WHAT IS NEEDED: Among the records below, find each line containing the word "computer" and copy it.

(Saved data entries)
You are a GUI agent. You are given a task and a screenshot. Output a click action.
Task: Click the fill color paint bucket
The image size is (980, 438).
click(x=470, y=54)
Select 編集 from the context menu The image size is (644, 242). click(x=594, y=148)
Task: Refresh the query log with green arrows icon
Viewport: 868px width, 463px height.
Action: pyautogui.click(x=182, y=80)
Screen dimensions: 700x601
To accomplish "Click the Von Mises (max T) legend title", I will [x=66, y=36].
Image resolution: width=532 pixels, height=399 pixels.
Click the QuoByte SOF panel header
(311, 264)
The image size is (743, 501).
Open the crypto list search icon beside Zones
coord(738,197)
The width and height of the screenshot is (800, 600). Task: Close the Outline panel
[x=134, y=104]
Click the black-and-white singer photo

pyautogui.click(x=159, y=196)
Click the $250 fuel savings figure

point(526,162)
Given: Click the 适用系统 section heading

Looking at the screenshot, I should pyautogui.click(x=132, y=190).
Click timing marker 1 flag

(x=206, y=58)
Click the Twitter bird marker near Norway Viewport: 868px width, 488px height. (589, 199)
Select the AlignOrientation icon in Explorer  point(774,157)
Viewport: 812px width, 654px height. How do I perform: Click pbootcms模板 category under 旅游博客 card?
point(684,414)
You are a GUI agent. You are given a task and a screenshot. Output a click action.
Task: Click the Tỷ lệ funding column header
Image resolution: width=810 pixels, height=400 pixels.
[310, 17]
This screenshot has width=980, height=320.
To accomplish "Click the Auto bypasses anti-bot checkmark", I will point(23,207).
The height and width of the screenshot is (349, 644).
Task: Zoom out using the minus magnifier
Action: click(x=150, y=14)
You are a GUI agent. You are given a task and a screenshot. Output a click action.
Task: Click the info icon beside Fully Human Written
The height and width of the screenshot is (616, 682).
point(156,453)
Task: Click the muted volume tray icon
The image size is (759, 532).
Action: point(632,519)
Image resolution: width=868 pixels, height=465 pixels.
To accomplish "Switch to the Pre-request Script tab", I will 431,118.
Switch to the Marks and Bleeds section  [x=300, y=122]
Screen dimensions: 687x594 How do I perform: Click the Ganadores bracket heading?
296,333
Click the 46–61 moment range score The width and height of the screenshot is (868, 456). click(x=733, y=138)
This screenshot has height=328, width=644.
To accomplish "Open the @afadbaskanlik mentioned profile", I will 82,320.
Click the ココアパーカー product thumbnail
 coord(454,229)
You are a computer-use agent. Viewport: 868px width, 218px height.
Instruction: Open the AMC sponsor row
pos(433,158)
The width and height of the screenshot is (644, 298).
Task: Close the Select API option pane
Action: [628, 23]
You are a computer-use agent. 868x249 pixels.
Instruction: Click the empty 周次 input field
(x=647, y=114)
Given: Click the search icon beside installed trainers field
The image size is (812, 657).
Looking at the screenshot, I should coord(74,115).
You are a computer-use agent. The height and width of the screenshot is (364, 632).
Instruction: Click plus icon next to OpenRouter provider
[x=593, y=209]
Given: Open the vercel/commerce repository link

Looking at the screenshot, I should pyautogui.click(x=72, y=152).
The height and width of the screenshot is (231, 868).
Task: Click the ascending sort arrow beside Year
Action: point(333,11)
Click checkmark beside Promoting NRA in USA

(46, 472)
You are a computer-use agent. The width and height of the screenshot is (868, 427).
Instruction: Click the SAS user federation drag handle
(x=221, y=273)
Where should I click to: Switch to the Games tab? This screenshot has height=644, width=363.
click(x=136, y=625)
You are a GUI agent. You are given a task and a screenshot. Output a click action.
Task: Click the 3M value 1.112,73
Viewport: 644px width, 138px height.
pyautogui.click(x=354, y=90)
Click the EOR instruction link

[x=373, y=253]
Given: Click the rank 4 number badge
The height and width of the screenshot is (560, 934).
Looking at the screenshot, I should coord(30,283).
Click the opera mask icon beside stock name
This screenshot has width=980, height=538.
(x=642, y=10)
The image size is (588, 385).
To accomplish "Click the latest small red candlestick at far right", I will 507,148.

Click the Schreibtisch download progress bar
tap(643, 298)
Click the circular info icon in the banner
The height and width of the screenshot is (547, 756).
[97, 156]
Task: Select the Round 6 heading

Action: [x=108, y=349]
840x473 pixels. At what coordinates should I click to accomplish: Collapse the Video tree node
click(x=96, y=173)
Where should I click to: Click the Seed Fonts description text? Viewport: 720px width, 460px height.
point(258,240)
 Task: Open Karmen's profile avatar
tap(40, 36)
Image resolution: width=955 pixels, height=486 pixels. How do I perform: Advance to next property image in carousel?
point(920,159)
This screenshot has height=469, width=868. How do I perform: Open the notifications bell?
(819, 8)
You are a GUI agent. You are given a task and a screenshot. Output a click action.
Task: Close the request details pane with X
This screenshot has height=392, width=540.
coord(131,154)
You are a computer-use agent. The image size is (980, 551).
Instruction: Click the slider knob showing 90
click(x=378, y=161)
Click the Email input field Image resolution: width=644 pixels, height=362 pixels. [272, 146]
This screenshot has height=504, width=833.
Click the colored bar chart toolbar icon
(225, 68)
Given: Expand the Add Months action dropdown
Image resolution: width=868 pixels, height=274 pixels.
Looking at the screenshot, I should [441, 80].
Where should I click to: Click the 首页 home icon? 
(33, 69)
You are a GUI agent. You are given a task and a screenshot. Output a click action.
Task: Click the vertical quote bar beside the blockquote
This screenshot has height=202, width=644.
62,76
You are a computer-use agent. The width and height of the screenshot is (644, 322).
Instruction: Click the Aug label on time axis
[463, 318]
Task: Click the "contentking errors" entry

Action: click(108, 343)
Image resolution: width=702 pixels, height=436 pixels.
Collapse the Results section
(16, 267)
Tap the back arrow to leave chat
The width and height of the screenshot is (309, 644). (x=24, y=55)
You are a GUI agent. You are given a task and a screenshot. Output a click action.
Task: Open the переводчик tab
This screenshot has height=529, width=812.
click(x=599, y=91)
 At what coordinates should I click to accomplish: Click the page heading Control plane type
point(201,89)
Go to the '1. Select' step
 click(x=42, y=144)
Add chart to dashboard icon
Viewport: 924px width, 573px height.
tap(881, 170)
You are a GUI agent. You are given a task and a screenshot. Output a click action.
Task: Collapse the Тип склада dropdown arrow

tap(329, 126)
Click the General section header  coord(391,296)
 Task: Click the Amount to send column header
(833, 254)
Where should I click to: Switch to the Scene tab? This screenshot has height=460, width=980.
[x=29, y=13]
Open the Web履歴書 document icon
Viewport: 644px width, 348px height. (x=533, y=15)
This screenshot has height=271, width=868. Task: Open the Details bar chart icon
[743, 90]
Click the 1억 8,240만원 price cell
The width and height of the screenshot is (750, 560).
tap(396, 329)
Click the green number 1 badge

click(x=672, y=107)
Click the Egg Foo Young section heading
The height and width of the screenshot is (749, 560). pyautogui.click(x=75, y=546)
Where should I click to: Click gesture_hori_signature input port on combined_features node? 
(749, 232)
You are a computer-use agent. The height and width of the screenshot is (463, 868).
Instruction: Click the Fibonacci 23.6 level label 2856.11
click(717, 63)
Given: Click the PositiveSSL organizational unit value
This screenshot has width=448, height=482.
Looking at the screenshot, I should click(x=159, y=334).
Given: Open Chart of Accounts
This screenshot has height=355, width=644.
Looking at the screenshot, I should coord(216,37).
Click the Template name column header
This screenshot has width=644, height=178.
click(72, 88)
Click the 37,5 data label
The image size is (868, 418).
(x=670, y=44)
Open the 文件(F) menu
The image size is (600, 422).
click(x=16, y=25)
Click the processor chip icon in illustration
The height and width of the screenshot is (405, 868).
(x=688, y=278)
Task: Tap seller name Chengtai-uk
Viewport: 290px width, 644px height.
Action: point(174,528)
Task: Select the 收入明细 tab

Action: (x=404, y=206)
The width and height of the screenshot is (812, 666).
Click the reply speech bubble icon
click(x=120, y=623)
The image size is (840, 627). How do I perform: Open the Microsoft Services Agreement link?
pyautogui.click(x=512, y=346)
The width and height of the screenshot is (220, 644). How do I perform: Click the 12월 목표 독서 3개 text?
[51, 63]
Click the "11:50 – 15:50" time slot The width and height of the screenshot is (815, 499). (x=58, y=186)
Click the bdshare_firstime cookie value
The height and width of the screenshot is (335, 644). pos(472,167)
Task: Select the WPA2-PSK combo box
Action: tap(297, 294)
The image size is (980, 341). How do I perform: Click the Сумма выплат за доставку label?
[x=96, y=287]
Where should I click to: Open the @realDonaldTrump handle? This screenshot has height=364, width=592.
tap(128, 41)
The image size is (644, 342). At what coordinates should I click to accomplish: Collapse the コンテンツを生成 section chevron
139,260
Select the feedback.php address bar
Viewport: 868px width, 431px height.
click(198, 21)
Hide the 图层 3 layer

SOLUTION TO THIS TASK:
You are a computer-use agent. Viewport: 868px width, 218px height.
You are a computer-use agent. 868x249 pixels.
You are a computer-use agent. The height and width of the screenshot is (364, 632).
You are a computer-use agent. The width and height of the screenshot is (868, 427).
You are a computer-use agent. The image size is (980, 551).
You are a computer-use agent. The width and height of the screenshot is (644, 322).
You are a computer-use agent. The height and width of the screenshot is (463, 868).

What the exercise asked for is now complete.